Background:
My DH was first married to another woman. He loved his first DW dearly. However, the whole relationship was a nightmare. She cheated on him multiple times, in fact she is now married to last man she cheated on him with. She was also violent and abused my DH physically, to the extent that he would wake up the day after one of those episodes covered in bruises. When she got angry, or could not get her way, she would scream all insults and swearwords under the sun at him, and hit him with her hands and any object she could find. On one occasion he held her hands to prevent her from hitting him. She threatened to report HIM to the police for abuse if he did not let her go... just to go on hitting him.
My DH put up with this for years because he loved her, and because he would never raise his hand to a woman.
After many years of suffering, she cheated on him one last time with a co-worker and he made the painful decision to leave her. She is now married to this guy and has had a child with him.
I have only learned the full story (and I am sure there are still bits he has not told me) after a long time of small bits of information he was able to give me one at a time. This part of his life is very painful to him. His family know about the cheating, but I believe he has never told them about the abuse.

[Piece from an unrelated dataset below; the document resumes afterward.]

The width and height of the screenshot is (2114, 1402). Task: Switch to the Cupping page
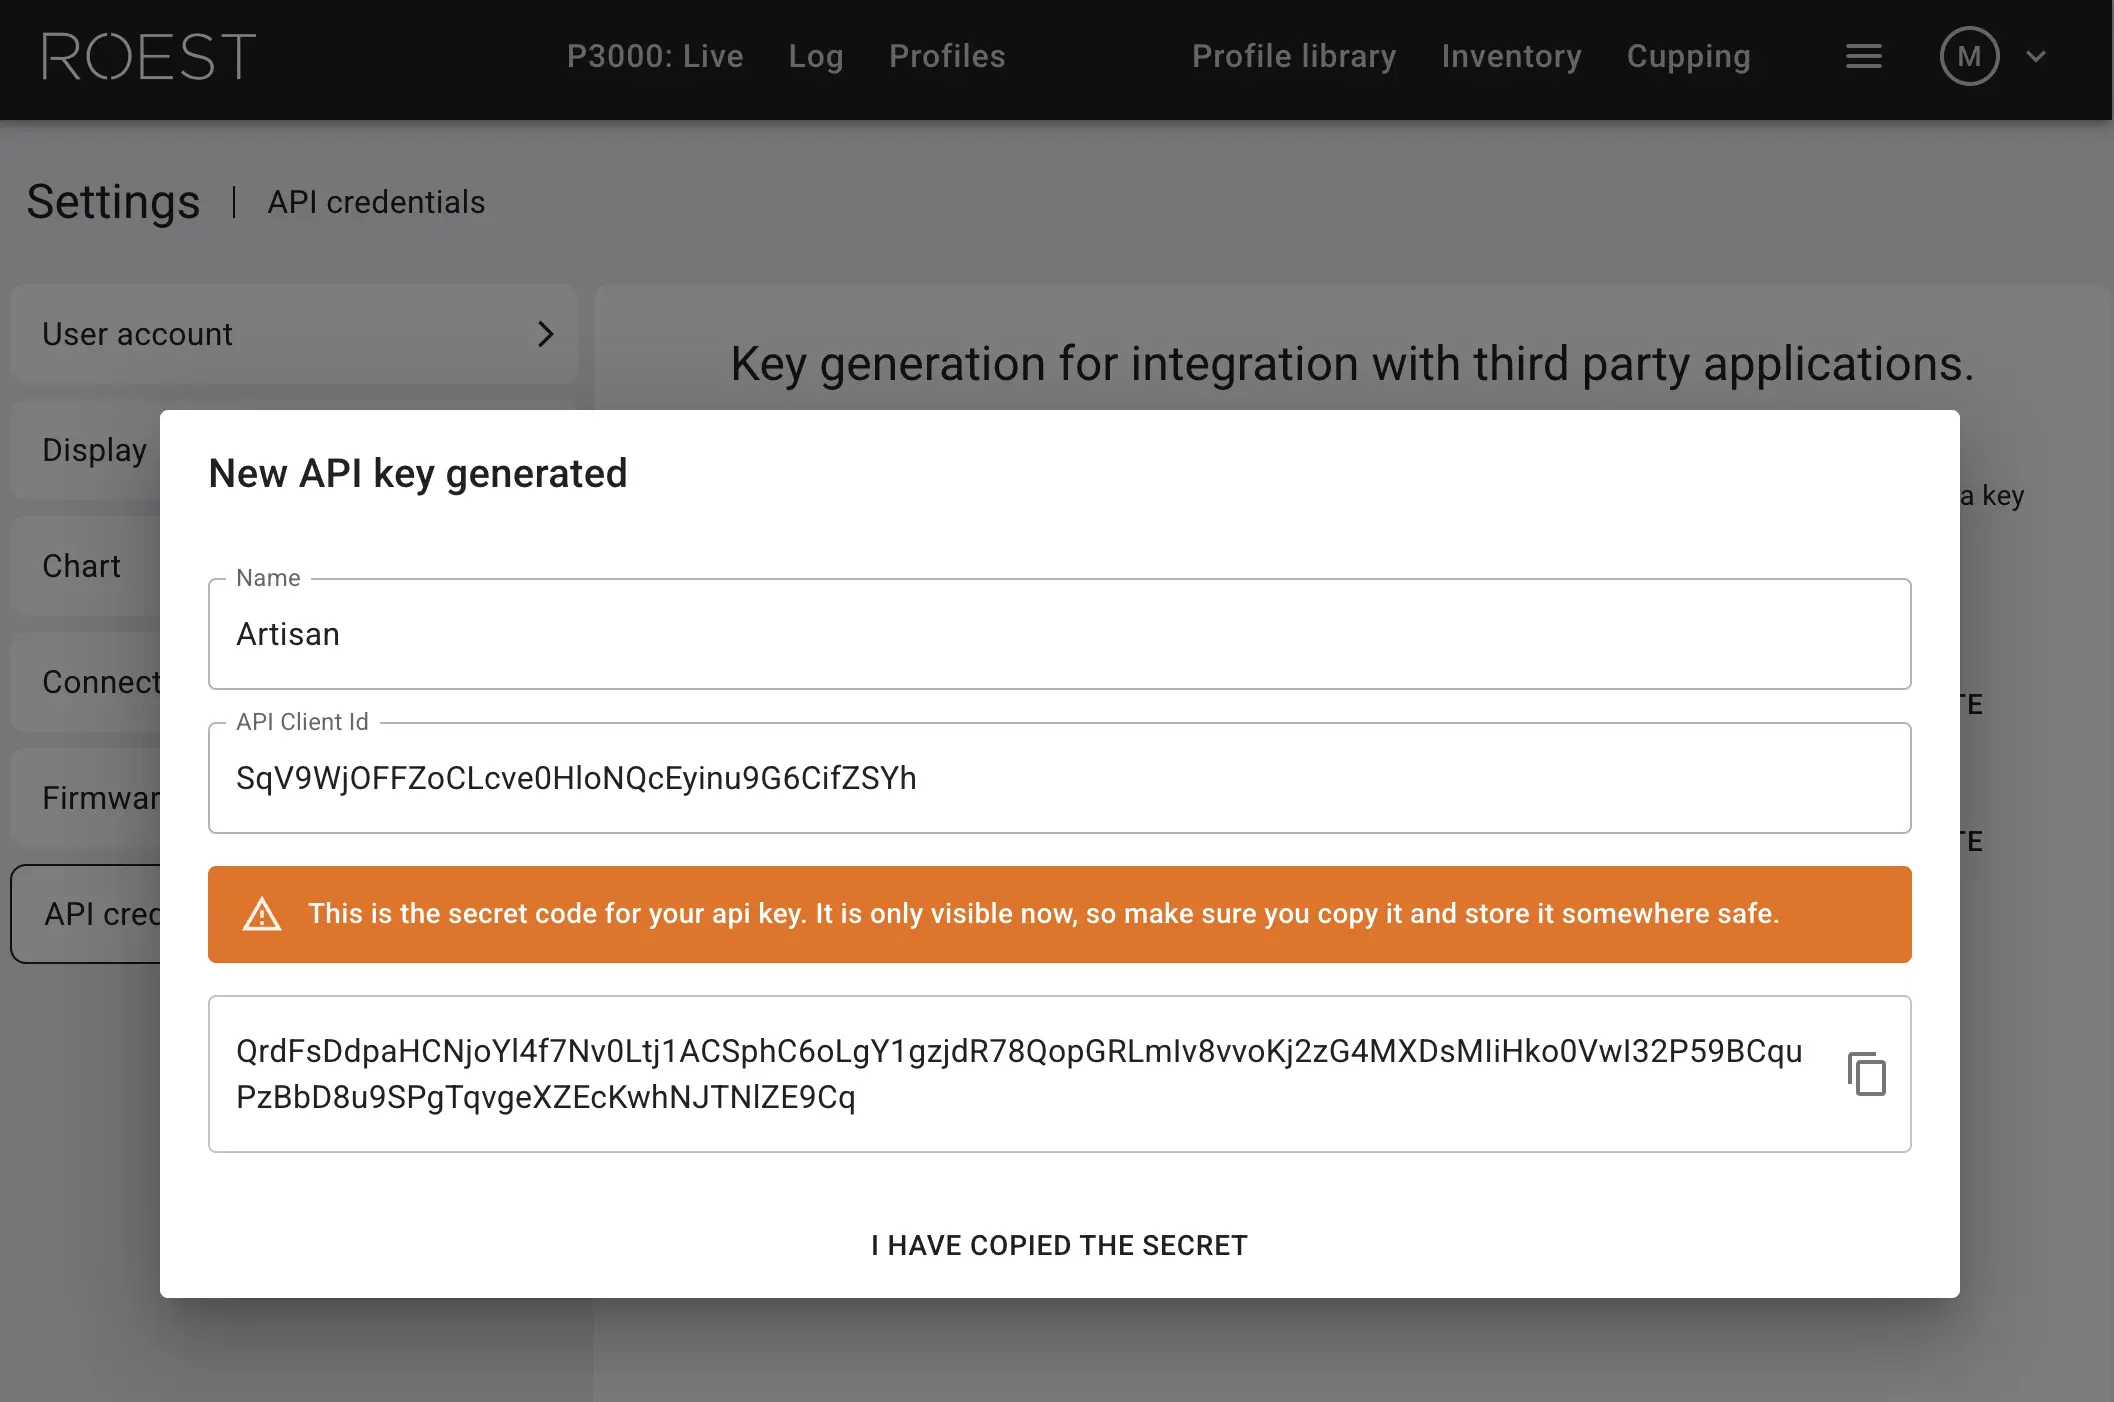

My DH and I met after he left his Ex-DW. He is the most gentle, sweet man. We have been together for 5 years and I love him dearly. We got married last year. Every time I think of him suffering the kind of abuse he suffered by someone he loved so much I seethe inside and my heart breaks for him. Fortunately, his Ex-DW and her current DH have emigrated to another country, so they are now too far away to cause him any more harm. Or that is what I believed.
Now let's move to the story...
I have a FB account that I only use for my studies, I must have about 10 "friends" on it which are mostly other students. My DH has no FB account himself. I have my SIL (my DH's sister) as a friend just so we can see our nephews' photos, that she posts occasionally. She does not use the account very often either.

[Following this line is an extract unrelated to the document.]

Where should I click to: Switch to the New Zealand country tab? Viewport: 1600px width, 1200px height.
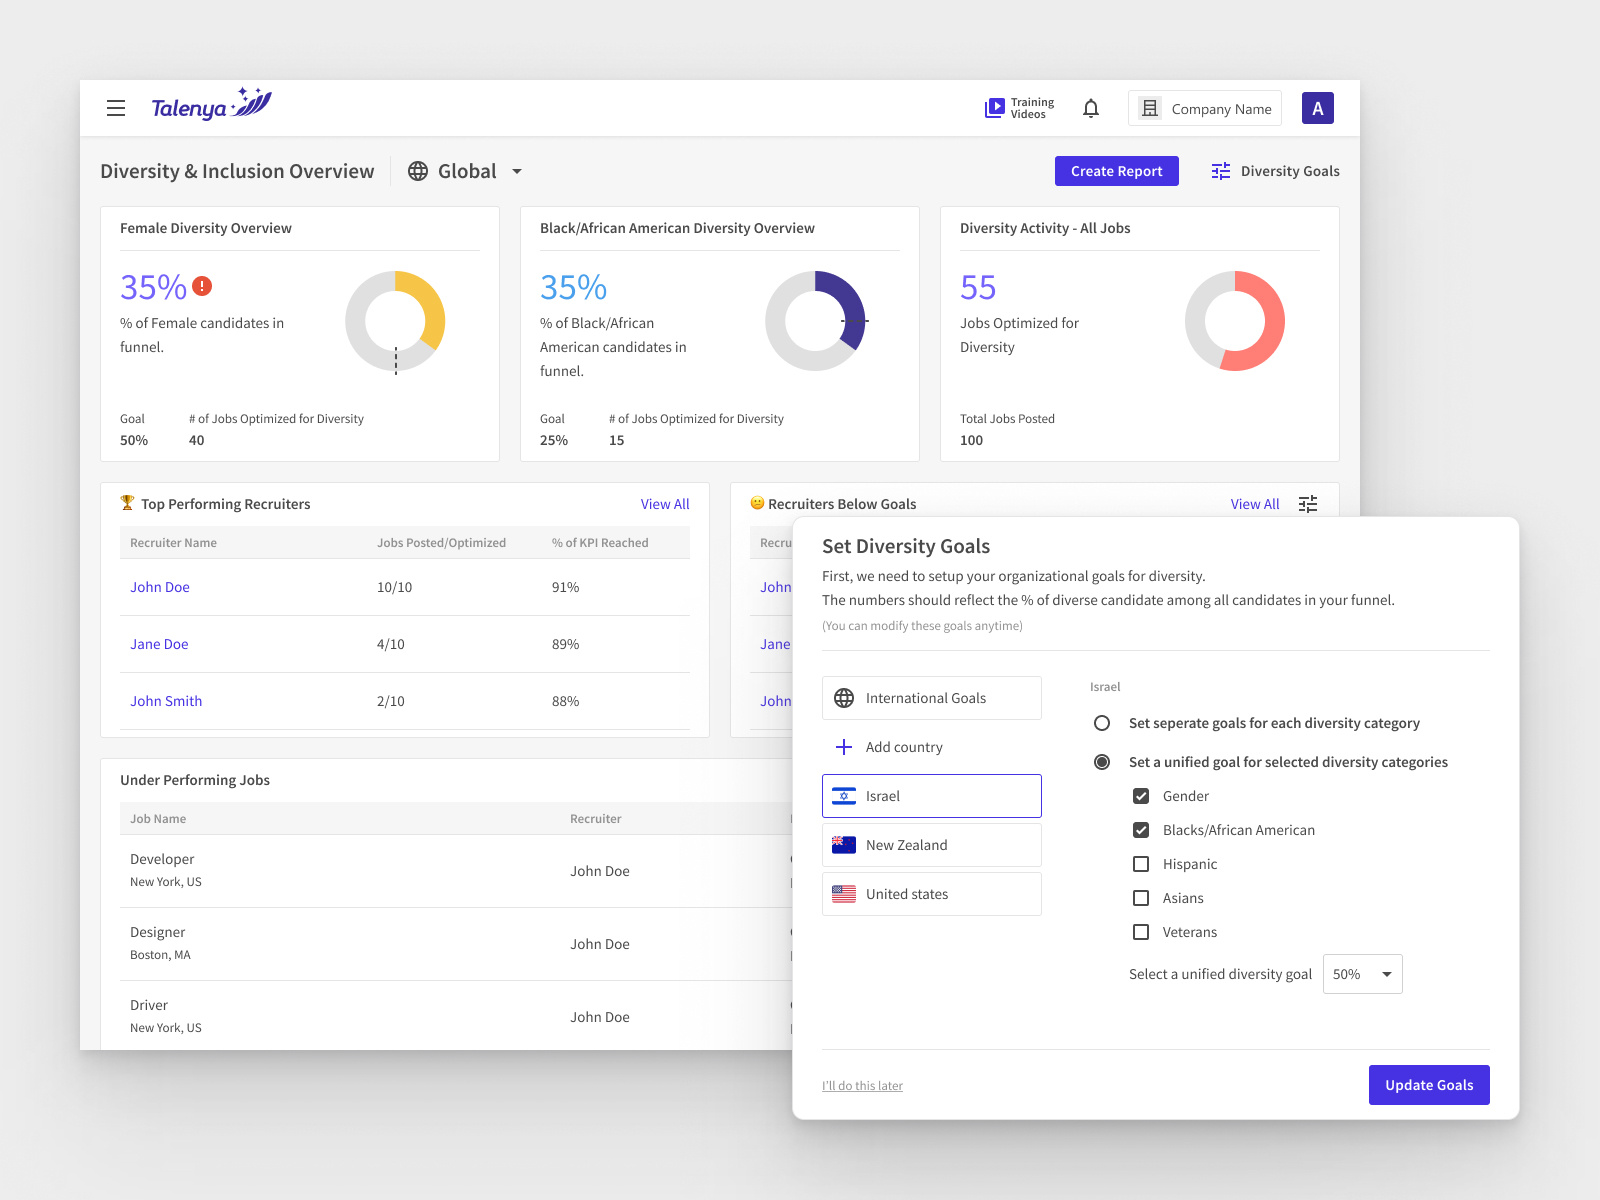(x=931, y=844)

Some days ago I had a look at her FB page to see if there were any new photos. And I got the shock of my life when, on the random selection of 9 "friends" that the home page displays, I saw my DH's ex-DW there, smiling at me with her DH.
I know it's none of my business who my SIL chooses to befriend on FB. I do not even know for how long she has had her as a FB friend, as I have never looked into her list of friends and I just saw her because she happened to appear on the random selection. There may be a legitimate reason why she is there.
But I am enraged. Why would anyone befriend the person who cheated repeatedly on her brother, and that is now married to the last guy she cheated on him with? Even more, now I feel "naked", that through my SIL's account she cabn see my account. i don't post any photos of me or my DH, but my SIL may do at some point. And I really don't want this woman to have any kind of information or access to our lives.
AIBU to feel like this? What the hell do I do? Do I just keep my mouth shut and try to ignore it? Would you say something to my SIL? I really am at a loss :(. But I am really hurt.